• **WHAT YOU HAVE TO DO**:
Would you copy only the lines below, from the one containing "You are a computer-use" through the very last one, leaving the pictures out?

• **SUPPLIED DATA**:
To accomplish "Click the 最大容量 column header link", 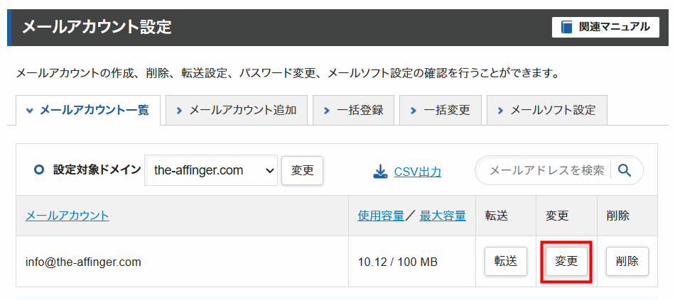I will click(443, 216).
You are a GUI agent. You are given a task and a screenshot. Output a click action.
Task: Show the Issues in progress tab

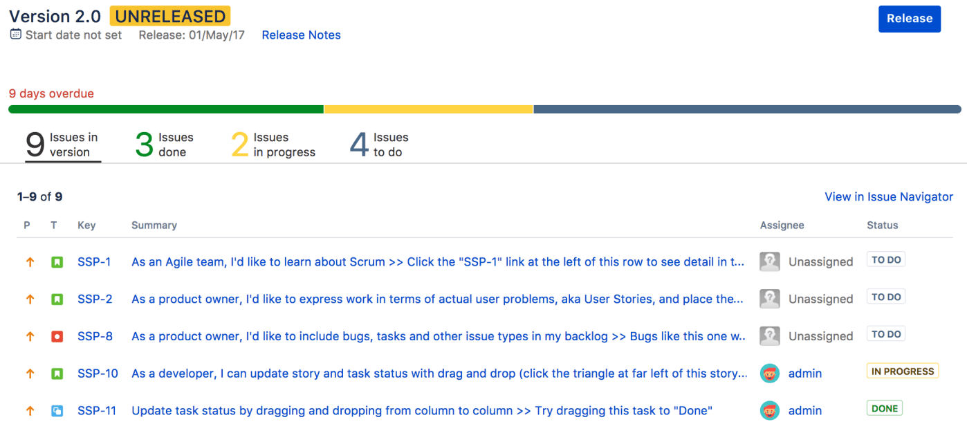pos(273,145)
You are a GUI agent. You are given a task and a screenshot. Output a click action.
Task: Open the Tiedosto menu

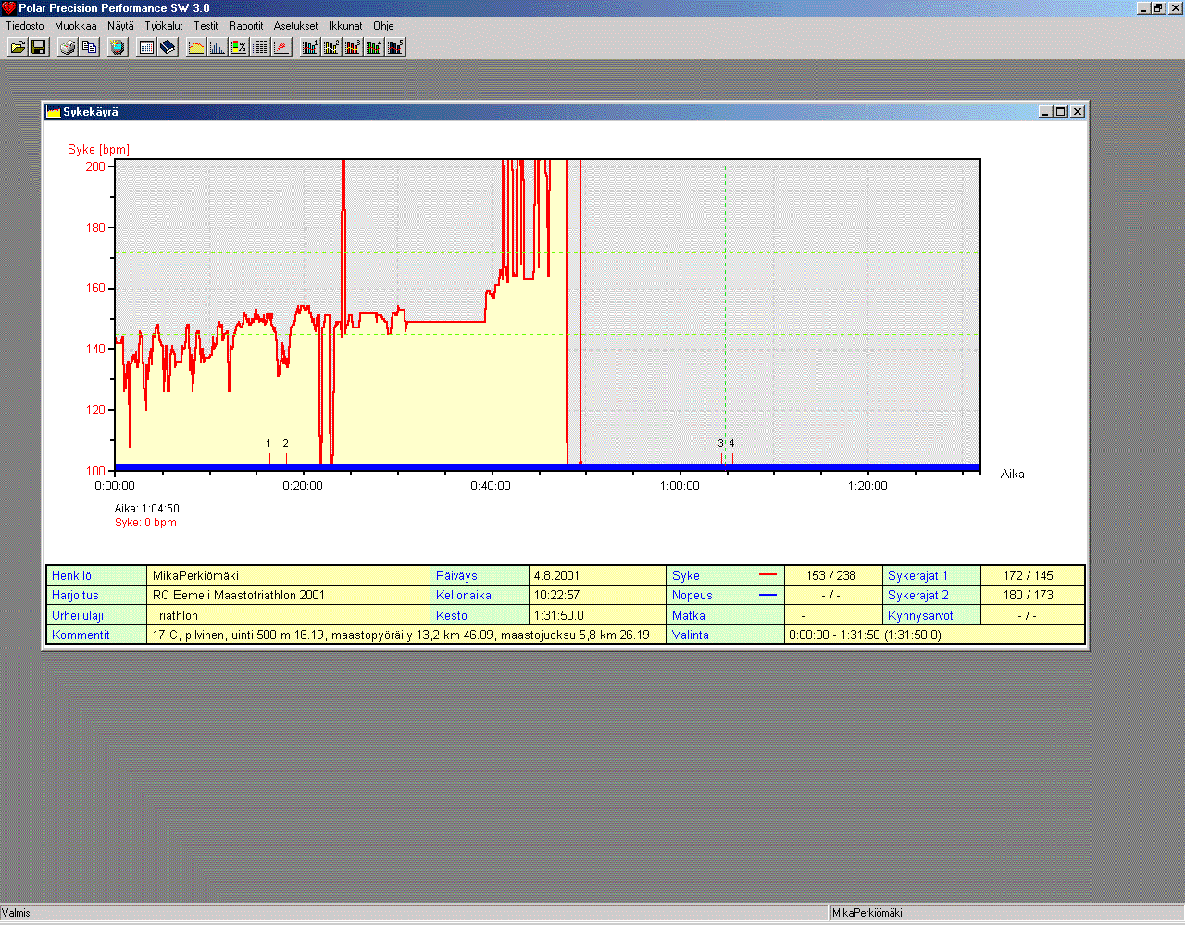coord(25,26)
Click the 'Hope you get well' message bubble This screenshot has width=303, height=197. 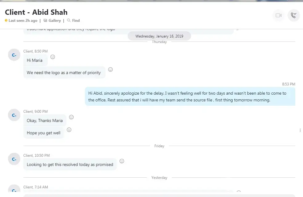[43, 133]
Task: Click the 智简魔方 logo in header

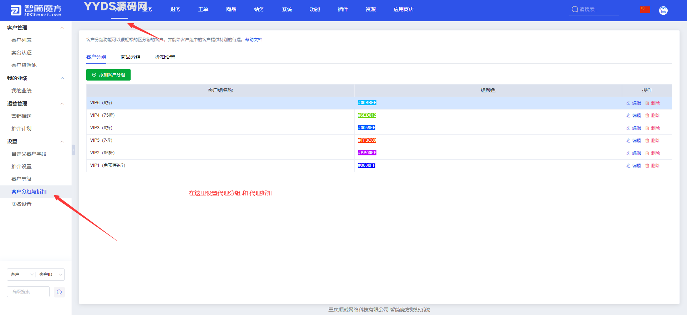Action: pos(36,10)
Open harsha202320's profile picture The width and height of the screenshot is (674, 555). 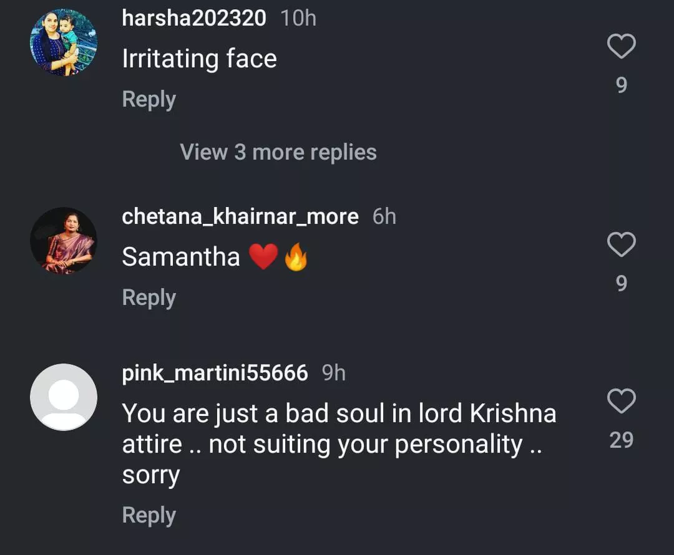point(64,42)
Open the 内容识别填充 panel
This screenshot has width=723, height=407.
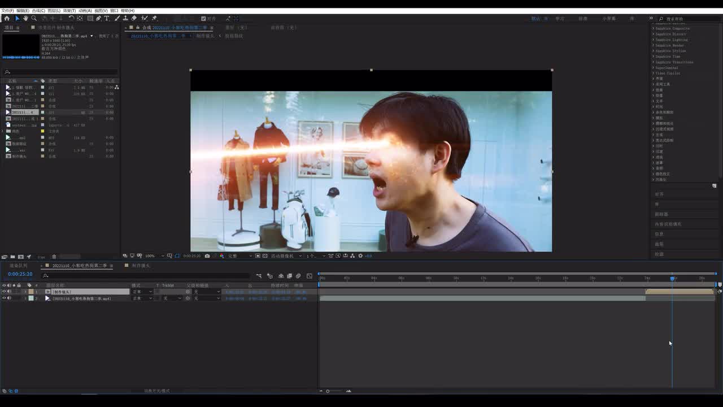click(x=668, y=224)
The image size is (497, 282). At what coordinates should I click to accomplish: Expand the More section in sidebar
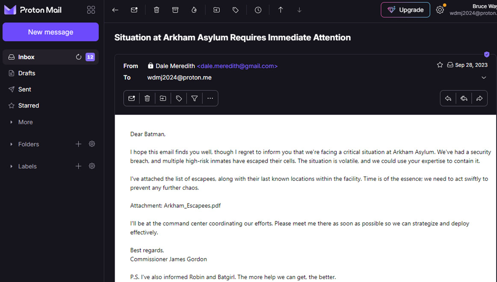click(x=11, y=122)
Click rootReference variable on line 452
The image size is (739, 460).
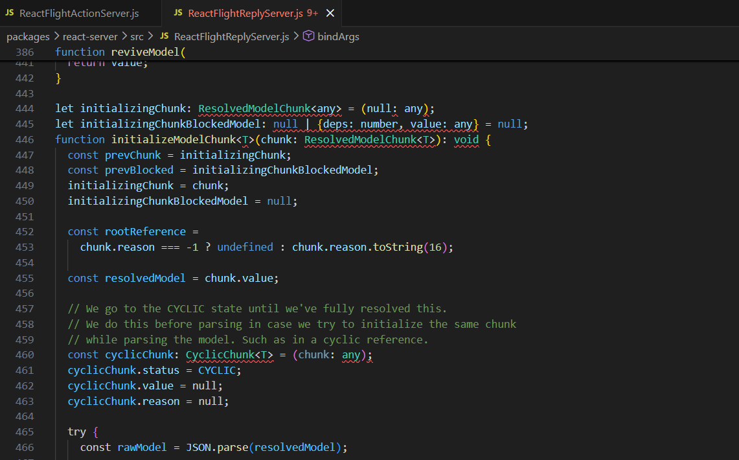pos(145,231)
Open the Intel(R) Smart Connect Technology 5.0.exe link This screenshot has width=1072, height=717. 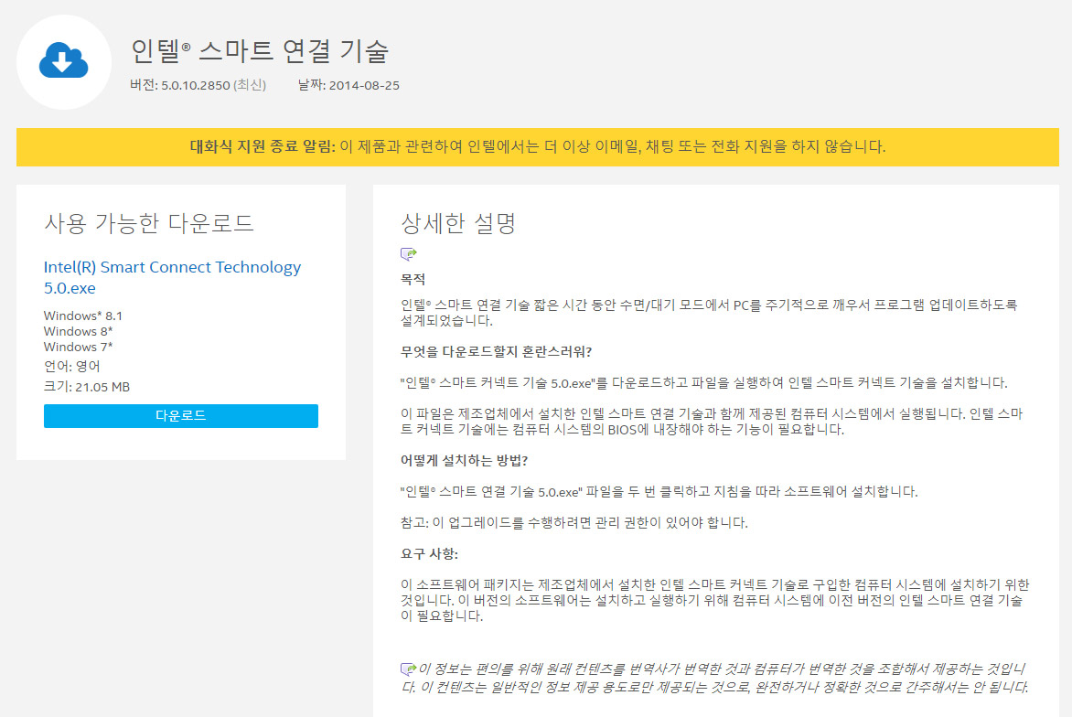172,277
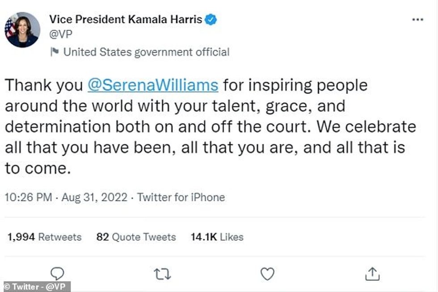The width and height of the screenshot is (438, 292).
Task: Click the 10:26 PM tweet time
Action: click(x=28, y=197)
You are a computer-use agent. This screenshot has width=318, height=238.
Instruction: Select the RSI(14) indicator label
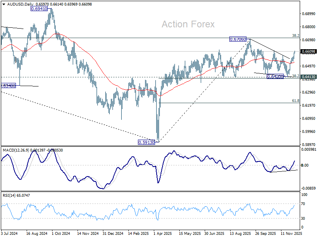(9, 195)
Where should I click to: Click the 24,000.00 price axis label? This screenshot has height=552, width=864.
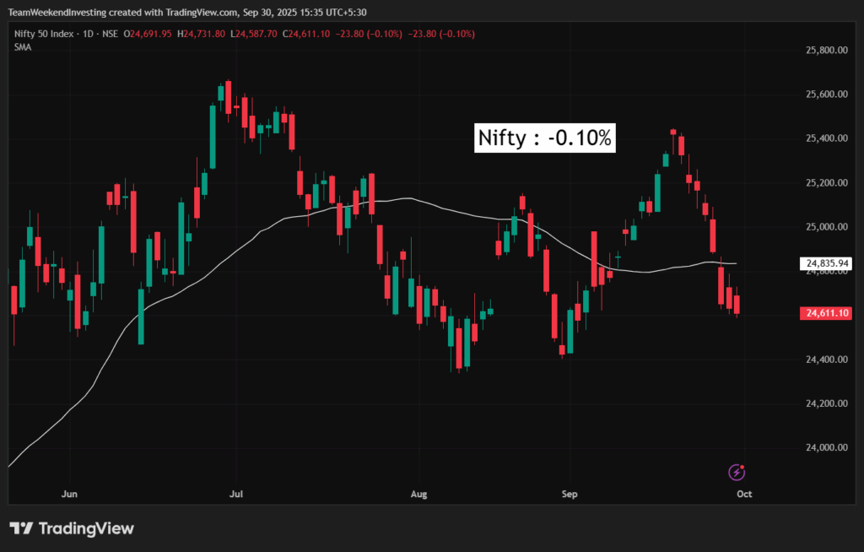(x=826, y=447)
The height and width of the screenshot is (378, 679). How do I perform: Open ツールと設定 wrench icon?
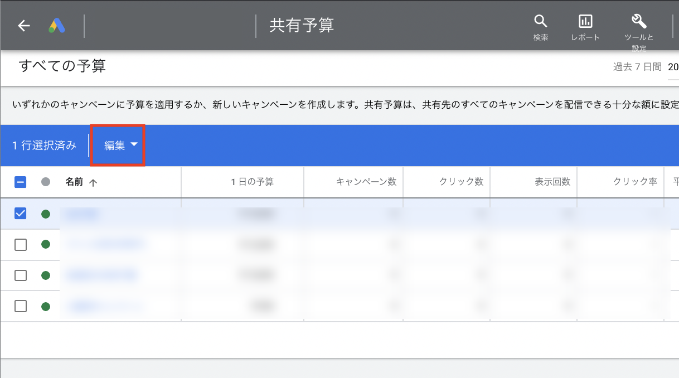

• **RESPONSE BELOW**:
You are a computer-use agent. This screenshot has width=318, height=238.
Instruction: Select the RSI(14) indicator label
(9, 195)
Where should I click to: Click the 24,000.00 price axis label? This screenshot has height=552, width=864.
(x=826, y=447)
The height and width of the screenshot is (378, 679). How do I perform: Open ツールと設定 wrench icon?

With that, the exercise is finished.